Spring is here and so are baby animals! I LOVE baby animals and when I see one that is all alone, it just tears at my heart. My first instinct is to help the baby animal, but I am encouraging everyone to leave baby animals where they are. Miss Holly and Mr. Shawn can’t take care of them and neither will your local animal shelter or nature center. Here are a few tips on what to do if you find a baby animal all alone:
1. Baby birds often fall from the nest or have tried to fly and are resting. If the bird is featherless and appears brand new and you can reach the nest, put it back in the nest. If the nest is too high, hang a basket or something as high near the nest as you can with the baby in it.

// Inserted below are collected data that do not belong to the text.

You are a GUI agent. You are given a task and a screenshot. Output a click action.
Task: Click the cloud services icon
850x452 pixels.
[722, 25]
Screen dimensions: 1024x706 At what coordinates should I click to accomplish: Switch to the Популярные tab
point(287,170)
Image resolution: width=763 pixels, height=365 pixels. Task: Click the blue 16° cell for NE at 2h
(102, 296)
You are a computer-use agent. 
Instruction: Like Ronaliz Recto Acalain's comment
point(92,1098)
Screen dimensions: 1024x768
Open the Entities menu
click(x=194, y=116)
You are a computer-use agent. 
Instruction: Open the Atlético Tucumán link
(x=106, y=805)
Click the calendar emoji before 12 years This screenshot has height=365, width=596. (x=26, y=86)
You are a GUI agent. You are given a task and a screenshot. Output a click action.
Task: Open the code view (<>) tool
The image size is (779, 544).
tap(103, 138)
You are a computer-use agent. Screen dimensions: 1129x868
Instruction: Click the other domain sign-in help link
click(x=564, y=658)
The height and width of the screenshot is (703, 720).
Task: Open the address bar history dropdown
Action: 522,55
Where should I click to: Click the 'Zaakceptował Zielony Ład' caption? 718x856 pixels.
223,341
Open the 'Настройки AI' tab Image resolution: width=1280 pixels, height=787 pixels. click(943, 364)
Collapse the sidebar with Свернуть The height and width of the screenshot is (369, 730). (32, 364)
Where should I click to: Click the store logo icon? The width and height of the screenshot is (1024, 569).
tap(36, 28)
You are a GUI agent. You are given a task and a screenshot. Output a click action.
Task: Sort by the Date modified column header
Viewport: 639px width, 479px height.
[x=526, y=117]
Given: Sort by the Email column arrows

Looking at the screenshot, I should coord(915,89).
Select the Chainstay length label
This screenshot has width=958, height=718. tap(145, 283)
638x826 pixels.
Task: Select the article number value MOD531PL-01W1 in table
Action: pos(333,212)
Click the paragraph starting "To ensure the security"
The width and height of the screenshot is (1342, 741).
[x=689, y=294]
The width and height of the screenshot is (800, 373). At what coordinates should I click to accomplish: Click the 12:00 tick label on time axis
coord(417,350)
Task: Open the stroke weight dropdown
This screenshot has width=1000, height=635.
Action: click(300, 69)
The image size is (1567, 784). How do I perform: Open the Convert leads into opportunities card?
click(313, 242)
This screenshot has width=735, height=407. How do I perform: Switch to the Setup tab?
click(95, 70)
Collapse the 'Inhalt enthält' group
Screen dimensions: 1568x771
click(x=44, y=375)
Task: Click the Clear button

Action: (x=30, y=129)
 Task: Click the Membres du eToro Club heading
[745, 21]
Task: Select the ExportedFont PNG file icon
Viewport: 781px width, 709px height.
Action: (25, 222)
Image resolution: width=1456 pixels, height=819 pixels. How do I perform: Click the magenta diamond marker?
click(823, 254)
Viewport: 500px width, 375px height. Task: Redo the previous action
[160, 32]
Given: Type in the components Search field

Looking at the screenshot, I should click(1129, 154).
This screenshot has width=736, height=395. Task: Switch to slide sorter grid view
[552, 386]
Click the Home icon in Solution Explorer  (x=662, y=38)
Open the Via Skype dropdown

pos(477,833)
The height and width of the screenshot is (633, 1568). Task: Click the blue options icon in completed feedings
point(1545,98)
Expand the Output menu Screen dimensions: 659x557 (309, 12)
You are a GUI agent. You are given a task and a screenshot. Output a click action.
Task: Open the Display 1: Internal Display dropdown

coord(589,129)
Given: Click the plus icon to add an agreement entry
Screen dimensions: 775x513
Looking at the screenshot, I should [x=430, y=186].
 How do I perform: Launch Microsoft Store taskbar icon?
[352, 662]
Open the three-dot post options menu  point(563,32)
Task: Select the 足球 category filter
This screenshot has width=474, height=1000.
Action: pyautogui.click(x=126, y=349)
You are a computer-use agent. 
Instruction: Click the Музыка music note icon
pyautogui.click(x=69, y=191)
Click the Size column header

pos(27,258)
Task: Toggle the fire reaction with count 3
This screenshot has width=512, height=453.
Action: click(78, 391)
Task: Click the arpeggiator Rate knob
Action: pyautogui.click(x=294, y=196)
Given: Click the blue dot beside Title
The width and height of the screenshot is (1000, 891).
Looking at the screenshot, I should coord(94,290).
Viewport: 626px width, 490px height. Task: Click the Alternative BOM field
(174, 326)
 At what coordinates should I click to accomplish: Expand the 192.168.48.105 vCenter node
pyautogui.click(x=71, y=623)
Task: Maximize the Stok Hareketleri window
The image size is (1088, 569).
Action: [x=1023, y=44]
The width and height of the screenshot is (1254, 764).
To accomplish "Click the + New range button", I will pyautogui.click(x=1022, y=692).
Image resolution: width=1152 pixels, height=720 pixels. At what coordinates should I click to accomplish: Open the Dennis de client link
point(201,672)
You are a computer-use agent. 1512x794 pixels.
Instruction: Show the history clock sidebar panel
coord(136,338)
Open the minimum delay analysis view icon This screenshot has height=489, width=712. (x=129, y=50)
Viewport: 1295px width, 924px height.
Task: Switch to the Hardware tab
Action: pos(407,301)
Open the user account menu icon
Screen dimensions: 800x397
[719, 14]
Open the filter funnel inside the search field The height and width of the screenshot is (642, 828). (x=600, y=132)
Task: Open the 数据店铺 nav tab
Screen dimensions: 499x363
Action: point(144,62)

2. If you find a rabbit that is at least 4 inches long and eyes open, it is fine on its own. If you find a nest and a baby rabbit in the nest-leave the baby there and the mother will back shortly, however If the nest looks like it has been disturbed, cover it up with natural materials from the area and try to keep all pets and children away from the area.
3. Squirrels- leave baby squirrels where they are and the mother will come for them.
4. Sometime turtles may need to be helped get across the road so they don’t get hit. If you stop to help a turtle, please be very careful of traffic.You can be most helpful by getting the turtle to the side of the road that it was facing. If you find baby turtles, please take them to the nearest body of water-don’t pick them up and keep them as a pet. It is against the law to keep Michigan’s wildlife as a pet. Feel free to bring it to WMAES and let it go in the pond or we would love to do that with the students and it is a good opportunity to learn how to safely return animals to the wild.
I hope you have a spring filled with baby animal sightings! I am looking forward to sharing some of my favorite baby animals with your students, like our Eastern bluebirds and hopefully our local Box turtle will make an appearance.